* Exercise: Output all of the records again, exactly as written.

[Input]

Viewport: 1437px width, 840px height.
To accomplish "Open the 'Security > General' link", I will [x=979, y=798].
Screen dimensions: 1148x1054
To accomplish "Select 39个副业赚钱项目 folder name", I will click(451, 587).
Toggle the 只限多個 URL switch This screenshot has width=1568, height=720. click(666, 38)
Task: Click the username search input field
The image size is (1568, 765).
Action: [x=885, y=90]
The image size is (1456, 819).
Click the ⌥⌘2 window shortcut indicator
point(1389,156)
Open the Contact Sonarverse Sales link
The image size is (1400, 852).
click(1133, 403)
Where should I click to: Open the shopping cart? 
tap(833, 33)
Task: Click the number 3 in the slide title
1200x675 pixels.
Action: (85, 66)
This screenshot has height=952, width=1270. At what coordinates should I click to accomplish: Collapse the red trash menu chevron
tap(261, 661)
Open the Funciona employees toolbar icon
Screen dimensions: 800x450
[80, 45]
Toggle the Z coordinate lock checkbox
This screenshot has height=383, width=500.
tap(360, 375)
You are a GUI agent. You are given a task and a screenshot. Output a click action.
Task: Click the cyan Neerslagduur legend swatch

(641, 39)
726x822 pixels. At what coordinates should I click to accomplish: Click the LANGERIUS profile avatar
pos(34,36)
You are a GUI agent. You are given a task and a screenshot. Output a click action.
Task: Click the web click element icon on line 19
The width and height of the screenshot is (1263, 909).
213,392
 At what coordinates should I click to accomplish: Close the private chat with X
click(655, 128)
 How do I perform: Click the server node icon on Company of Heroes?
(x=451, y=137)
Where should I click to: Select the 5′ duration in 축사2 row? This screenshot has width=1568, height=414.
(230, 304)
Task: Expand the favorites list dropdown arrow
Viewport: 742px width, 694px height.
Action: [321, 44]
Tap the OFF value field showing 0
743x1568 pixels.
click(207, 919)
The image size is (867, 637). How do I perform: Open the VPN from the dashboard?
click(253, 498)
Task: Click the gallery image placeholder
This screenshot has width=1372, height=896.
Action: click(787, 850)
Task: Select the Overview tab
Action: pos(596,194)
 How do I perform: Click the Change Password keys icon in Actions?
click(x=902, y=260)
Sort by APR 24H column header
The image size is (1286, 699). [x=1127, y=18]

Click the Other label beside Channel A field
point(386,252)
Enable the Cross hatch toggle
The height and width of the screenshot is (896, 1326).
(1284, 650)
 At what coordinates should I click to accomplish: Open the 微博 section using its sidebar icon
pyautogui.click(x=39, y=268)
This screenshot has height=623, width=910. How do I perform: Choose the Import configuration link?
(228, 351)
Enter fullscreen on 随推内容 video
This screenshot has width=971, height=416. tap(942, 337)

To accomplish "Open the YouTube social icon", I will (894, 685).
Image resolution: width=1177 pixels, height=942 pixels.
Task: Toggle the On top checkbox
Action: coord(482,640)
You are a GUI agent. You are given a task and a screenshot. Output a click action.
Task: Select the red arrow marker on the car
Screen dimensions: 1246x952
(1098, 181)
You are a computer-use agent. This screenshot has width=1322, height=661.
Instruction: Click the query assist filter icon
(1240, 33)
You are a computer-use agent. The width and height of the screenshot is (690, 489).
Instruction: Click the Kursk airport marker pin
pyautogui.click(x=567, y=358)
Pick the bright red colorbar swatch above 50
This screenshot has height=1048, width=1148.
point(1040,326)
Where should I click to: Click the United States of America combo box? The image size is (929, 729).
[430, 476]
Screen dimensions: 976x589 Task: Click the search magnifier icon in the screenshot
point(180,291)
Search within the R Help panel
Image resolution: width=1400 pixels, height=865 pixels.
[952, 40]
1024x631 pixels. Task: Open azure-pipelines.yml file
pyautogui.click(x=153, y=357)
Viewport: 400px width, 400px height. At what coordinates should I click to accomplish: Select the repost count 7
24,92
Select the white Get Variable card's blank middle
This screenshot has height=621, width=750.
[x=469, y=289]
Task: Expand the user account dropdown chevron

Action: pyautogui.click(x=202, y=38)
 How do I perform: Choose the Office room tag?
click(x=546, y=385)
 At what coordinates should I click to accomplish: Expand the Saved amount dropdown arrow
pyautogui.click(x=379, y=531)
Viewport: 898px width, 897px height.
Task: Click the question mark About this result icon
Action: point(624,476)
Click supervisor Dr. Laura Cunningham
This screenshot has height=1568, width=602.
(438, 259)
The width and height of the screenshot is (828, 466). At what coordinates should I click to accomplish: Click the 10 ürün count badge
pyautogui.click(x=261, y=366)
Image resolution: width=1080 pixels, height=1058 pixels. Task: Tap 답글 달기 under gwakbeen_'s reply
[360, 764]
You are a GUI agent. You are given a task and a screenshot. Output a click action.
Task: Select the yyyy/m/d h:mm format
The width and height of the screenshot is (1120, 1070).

[/Input]

* Answer to this exercise:
Viewport: 1437px width, 840px height.
To accomplish "Open the 'Security > General' link", I will [x=979, y=798].
Screen dimensions: 1148x1054
To accomplish "Select 39个副业赚钱项目 folder name", I will click(451, 587).
Toggle the 只限多個 URL switch This screenshot has width=1568, height=720. click(666, 38)
Task: Click the username search input field
The image size is (1568, 765).
Action: [x=885, y=90]
The image size is (1456, 819).
Click the ⌥⌘2 window shortcut indicator
point(1389,156)
Open the Contact Sonarverse Sales link
The image size is (1400, 852).
click(1133, 403)
Where should I click to: Open the shopping cart? 
tap(833, 33)
Task: Click the number 3 in the slide title
1200x675 pixels.
Action: (85, 66)
This screenshot has height=952, width=1270. At what coordinates should I click to accomplish: Collapse the red trash menu chevron
tap(261, 661)
Open the Funciona employees toolbar icon
Screen dimensions: 800x450
[80, 45]
Toggle the Z coordinate lock checkbox
This screenshot has height=383, width=500.
tap(360, 375)
You are a GUI agent. You are given a task and a screenshot. Output a click action.
Task: Click the cyan Neerslagduur legend swatch

(641, 39)
726x822 pixels. At what coordinates should I click to accomplish: Click the LANGERIUS profile avatar
pos(34,36)
You are a GUI agent. You are given a task and a screenshot. Output a click action.
Task: Click the web click element icon on line 19
The width and height of the screenshot is (1263, 909).
213,392
 At what coordinates should I click to accomplish: Close the private chat with X
click(655, 128)
 How do I perform: Click the server node icon on Company of Heroes?
(x=451, y=137)
Where should I click to: Select the 5′ duration in 축사2 row? This screenshot has width=1568, height=414.
(230, 304)
Task: Expand the favorites list dropdown arrow
Viewport: 742px width, 694px height.
Action: [321, 44]
Tap the OFF value field showing 0
743x1568 pixels.
click(207, 919)
The image size is (867, 637). How do I perform: Open the VPN from the dashboard?
click(253, 498)
Task: Click the gallery image placeholder
This screenshot has width=1372, height=896.
Action: click(787, 850)
Task: Select the Overview tab
Action: pos(596,194)
 How do I perform: Click the Change Password keys icon in Actions?
click(x=902, y=260)
Sort by APR 24H column header
The image size is (1286, 699). [x=1127, y=18]

Click the Other label beside Channel A field
point(386,252)
Enable the Cross hatch toggle
The height and width of the screenshot is (896, 1326).
(1284, 650)
 At what coordinates should I click to accomplish: Open the 微博 section using its sidebar icon
pyautogui.click(x=39, y=268)
This screenshot has height=623, width=910. How do I perform: Choose the Import configuration link?
(228, 351)
Enter fullscreen on 随推内容 video
This screenshot has width=971, height=416. tap(942, 337)

To accomplish "Open the YouTube social icon", I will (894, 685).
Image resolution: width=1177 pixels, height=942 pixels.
Task: Toggle the On top checkbox
Action: coord(482,640)
You are a GUI agent. You are given a task and a screenshot. Output a click action.
Task: Select the red arrow marker on the car
Screen dimensions: 1246x952
(1098, 181)
You are a computer-use agent. This screenshot has width=1322, height=661.
Instruction: Click the query assist filter icon
(1240, 33)
You are a computer-use agent. The width and height of the screenshot is (690, 489).
Instruction: Click the Kursk airport marker pin
pyautogui.click(x=567, y=358)
Pick the bright red colorbar swatch above 50
This screenshot has height=1048, width=1148.
point(1040,326)
Where should I click to: Click the United States of America combo box? The image size is (929, 729).
[430, 476]
Screen dimensions: 976x589 Task: Click the search magnifier icon in the screenshot
point(180,291)
Search within the R Help panel
Image resolution: width=1400 pixels, height=865 pixels.
[952, 40]
1024x631 pixels. Task: Open azure-pipelines.yml file
pyautogui.click(x=153, y=357)
Viewport: 400px width, 400px height. At what coordinates should I click to accomplish: Select the repost count 7
24,92
Select the white Get Variable card's blank middle
This screenshot has height=621, width=750.
[x=469, y=289]
Task: Expand the user account dropdown chevron

Action: pyautogui.click(x=202, y=38)
 How do I perform: Choose the Office room tag?
click(x=546, y=385)
 At what coordinates should I click to accomplish: Expand the Saved amount dropdown arrow
pyautogui.click(x=379, y=531)
Viewport: 898px width, 897px height.
Task: Click the question mark About this result icon
Action: point(624,476)
Click supervisor Dr. Laura Cunningham
This screenshot has height=1568, width=602.
(438, 259)
The width and height of the screenshot is (828, 466). At what coordinates should I click to accomplish: Click the 10 ürün count badge
pyautogui.click(x=261, y=366)
Image resolution: width=1080 pixels, height=1058 pixels. Task: Tap 답글 달기 under gwakbeen_'s reply
[360, 764]
You are a GUI agent. You are given a task and a screenshot. Output a click action.
Task: Select the yyyy/m/d h:mm format
The width and height of the screenshot is (1120, 1070).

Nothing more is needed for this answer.